Security Bulletin 2014-1

A small number of vulnerabilities exist in Sequence Kinetics V7.5.  Please upgrade to V7.7 to address these issues.

Details

 

1)

CVE ID:

CVE-2014-6301

 

Description:

Some URL’s in Sequence 7.5 tables management module were found vulnerable to Reflected Cross Site scripting.

 

Identified in version:

7.5

 

Addressed in version:

7.7

 

Fix details:

Input is been validated as strictly as possible on arrival, given the kind of content which it is expected to contain.  Input is HTML-encoded at any point where it is copied into application responses

2)

CVE ID:

CVE-2014-6302

 

Description:

Sequence 7.5 Monitoring Administration pages were identify with XML external entity injection vulnerability.

 

Identified in version:

7.5

 

Addressed in version:

7.7

 

Fix details:

Added code layer to prevent this vulnerability. XML specifications will not allow XML documents to define entities that reference other entities defined within the document.

3)

CVE ID:

CVE-2014-6303

 

Description:

Sequence 7.5 Monitoring Administration pages were identify with XML entity expansion vulnerability.

 

Identified in version:

7.5

 

Addressed in version:

7.7

 

Fix details:

Added code layer to prevent this vulnerability. XML specifications will not allow XML documents to define entities which reference external resources to the document.
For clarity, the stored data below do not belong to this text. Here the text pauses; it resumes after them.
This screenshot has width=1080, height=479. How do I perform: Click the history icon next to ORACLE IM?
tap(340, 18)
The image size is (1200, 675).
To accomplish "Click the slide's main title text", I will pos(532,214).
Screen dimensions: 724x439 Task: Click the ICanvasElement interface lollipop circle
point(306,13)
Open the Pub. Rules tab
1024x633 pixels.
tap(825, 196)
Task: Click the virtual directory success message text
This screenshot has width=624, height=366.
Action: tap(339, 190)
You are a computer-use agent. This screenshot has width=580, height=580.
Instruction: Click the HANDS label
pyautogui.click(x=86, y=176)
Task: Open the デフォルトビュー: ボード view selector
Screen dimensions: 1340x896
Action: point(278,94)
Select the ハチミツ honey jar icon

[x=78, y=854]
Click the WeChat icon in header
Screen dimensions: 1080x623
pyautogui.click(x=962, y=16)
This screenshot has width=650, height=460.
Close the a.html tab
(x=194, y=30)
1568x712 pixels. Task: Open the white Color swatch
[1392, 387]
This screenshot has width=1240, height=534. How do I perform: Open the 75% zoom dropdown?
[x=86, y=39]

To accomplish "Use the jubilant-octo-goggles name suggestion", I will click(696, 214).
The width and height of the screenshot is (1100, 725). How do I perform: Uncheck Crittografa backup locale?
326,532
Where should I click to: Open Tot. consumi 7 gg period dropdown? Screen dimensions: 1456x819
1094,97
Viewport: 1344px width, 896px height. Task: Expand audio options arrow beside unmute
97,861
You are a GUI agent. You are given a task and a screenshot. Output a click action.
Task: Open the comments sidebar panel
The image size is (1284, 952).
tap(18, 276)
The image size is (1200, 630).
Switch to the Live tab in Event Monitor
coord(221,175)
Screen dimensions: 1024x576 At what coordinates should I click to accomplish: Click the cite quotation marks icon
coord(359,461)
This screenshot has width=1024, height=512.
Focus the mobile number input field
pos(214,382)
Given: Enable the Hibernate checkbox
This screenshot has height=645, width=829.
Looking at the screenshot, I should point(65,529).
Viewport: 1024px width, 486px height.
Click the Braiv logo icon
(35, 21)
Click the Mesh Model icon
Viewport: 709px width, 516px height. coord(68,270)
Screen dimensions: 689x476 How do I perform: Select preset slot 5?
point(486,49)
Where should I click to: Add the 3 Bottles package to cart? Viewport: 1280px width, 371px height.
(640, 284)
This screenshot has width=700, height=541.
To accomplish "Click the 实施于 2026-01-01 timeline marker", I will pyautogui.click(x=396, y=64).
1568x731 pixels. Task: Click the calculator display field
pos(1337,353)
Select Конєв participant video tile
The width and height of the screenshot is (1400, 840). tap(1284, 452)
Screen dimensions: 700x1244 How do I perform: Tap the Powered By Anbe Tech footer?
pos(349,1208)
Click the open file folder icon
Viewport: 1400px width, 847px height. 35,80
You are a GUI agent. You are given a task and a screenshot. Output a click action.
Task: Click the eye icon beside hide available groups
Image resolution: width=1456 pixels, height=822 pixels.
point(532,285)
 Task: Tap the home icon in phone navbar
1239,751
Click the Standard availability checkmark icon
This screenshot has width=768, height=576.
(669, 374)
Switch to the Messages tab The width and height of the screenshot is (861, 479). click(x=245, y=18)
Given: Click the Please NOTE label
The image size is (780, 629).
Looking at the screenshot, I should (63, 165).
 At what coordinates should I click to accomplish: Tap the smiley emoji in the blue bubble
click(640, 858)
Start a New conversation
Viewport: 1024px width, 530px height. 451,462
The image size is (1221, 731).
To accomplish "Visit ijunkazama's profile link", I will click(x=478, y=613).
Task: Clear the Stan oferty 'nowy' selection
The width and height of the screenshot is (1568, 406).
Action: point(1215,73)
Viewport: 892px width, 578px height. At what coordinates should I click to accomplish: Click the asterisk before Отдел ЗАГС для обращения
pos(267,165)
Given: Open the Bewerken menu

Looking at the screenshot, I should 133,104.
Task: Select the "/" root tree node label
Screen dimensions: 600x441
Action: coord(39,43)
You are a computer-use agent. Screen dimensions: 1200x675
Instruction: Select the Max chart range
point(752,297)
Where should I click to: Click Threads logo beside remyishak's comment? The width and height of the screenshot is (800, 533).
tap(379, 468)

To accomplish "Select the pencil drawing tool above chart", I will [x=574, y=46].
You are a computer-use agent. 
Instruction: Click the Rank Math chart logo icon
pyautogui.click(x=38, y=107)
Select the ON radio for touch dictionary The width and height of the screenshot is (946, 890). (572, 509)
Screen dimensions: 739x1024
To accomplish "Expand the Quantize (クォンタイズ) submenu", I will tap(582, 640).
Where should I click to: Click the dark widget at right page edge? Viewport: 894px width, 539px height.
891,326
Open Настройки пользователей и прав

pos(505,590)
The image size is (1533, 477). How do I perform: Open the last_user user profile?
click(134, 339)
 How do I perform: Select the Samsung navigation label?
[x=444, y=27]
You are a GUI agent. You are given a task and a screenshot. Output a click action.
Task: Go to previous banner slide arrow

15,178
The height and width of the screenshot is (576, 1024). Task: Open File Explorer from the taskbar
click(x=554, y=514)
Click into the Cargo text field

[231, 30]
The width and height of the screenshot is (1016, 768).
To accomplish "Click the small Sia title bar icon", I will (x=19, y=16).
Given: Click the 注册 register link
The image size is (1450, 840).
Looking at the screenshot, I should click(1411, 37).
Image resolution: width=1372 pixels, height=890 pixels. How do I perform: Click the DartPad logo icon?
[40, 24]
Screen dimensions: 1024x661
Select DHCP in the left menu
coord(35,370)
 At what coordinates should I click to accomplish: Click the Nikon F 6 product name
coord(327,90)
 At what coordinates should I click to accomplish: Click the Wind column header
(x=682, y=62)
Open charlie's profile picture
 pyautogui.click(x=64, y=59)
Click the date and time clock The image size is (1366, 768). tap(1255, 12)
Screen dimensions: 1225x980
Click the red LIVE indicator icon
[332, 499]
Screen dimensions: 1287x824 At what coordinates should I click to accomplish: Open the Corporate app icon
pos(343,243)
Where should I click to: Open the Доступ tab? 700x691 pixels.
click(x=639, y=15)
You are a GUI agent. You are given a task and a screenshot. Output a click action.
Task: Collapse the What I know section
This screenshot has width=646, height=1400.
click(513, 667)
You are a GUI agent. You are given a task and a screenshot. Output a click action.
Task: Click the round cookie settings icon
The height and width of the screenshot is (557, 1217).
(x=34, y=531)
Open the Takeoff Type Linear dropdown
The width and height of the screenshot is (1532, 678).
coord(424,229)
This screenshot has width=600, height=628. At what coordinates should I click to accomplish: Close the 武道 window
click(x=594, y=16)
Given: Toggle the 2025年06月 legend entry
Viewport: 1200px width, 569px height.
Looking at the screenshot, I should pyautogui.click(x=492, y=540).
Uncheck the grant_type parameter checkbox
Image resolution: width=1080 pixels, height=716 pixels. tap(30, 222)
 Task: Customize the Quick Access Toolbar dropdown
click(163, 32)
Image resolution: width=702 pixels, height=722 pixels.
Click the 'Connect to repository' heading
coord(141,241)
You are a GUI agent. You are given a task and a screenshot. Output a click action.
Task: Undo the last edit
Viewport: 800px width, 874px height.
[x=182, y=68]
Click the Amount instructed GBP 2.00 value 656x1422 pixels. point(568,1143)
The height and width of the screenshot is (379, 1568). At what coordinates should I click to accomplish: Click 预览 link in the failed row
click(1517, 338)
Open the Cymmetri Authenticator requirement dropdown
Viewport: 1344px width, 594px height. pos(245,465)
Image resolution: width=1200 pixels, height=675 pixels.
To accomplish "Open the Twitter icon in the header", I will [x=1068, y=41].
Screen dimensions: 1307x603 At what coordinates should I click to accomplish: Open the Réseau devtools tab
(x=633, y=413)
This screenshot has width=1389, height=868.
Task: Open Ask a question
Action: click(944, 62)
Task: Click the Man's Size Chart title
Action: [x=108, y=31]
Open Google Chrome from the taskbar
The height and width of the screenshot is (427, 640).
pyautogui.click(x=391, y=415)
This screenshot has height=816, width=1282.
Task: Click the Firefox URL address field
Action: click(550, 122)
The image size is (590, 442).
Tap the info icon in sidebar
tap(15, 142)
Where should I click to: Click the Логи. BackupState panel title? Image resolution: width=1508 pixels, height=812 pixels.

XML parsers will not support this feature by default.

4)

CVE ID:

CVE-2014-6304

 

Description:

Sequence 7.5 Form Controls CSS file was identify with source code disclosure vulnerability.

 

Identified in version:

7.5

 

Addressed in version:

7.7

 

Fix details:

Changed CSS file, removed any server side tag.

 

Acknowledgement:           These vulnerabilities were reported by Giuseppe Diego Gianni of NCIA/NCIRC.